Faut-il un "#MeToo de l'enfance" ? La macronie partagée sur la question

Un père avec son enfant à la cellule d'accueil spécialisé de l'enfance en danger à Rennes (photo d'illustration) - Sebastien Salom-Gomis/AFP
Un père avec son enfant à la cellule d'accueil spécialisé de l'enfance en danger à Rennes (photo d'illustration) - Sebastien Salom-Gomis/AFP

Yaël Braun-Pivet veut faciliter la parole des enfants, appelant à "un Metoo de l'enfance", à quelques heures d'annonces de l'exécutif. La secrétaire d'État en charge du sujet refuse de "faire peser sur les enfants notre responsabilité d'adulte".

Un sujet qui ne fait pas consensus sur les bancs de la majorité présidentielle. La présidente de l'Assemblée nationale a beau avoir réclamé ce dimanche "un #MeToo" des plus jeunes, Charlotte Caubel, la secrétaire d'État à l'enfance est réticente.

"Je suis un peu dubitative avec l'idée du '#MeToo' qui est un placage de ce qui s'est passé pour les femmes", a avancé l'ancienne magistrate sur BFMTV ce lundi.

"Un bébé secoué ne peut pas parler"

"Un bébé secoué ne peut pas parler. Un enfant de 4 ans victime d'inceste ne sait pas qu'il est victime de maltraitance", ajoute encore l'ex-patronne de la protection judiciaire de la jeunesse.

Yaël Braun-Pivet, la patronne du Palais-Bourbon, a appellé de son côté dimanche dans les colonnes du JDD à un "#MeToo de l’enfance".

"Les chiffres des violences dont les enfants sont victimes sont effrayants. (...) Ils ne savent pas forcément que les faits dont ils sont victimes ne constituent pas la norme et sont interdits par la loi.
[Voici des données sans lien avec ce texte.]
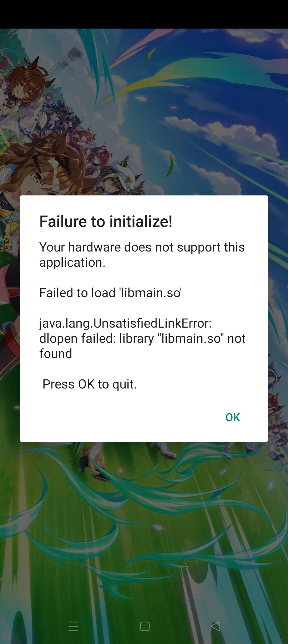Tap the Android home navigation icon
The height and width of the screenshot is (644, 288).
[145, 626]
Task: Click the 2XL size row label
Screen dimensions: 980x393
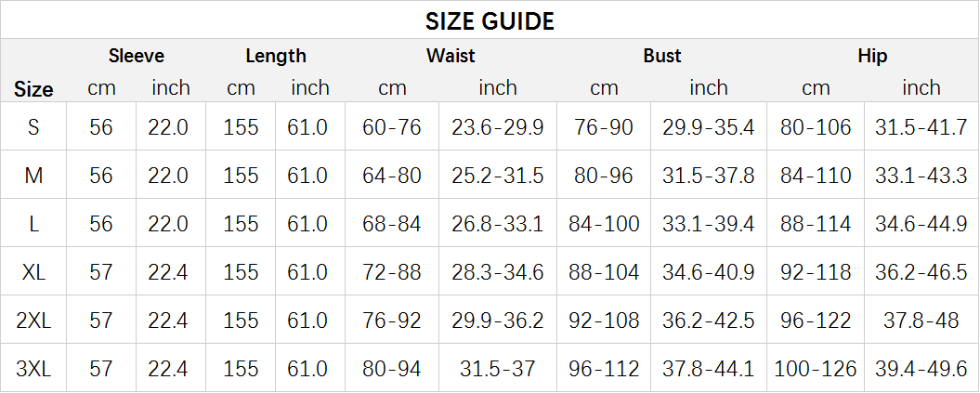Action: tap(33, 321)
Il y a des progrès à faire dans les établissements scolaires", avance encore la présidente de l'Assemblée nationale.

Depuis son arrivée au Perchoir en juin dernier, elle a lancé la délégation des droits de l'enfant, expliquant auprès de l'hedbomadaire que "les lois ne suffisent pas pour régler les problèmes".

"Il faut que les adultes parlent"

Réponse de Charlotte Caubel, la secrétaire d'État à l'enfance sur notre antenne:

"Il ne faut pas faire peser sur les enfants notre responsabilité. Il faut écouter la parole des enfants mais il faut que les adultes parlent."

Après plusieurs faits divers, mettant en cause les services de l'Aide sociale à l'enfance, le gouvernement veut avancer sur la protection de l'enfance en faisant ce lundi en fin de journée plusieurs annonces par la voix d'Olivier Véran, le porte-parole du gouvernement.

Élisabeth Borne reçoit également à Matignon une vingtaine de jeunes placés, âgés de 8 à 12 ans pour un Conseil des ministres des enfants. En 2021, le gouvernement avait déjà présenté une loi pour améliorer les conditions de vie des enfants placés.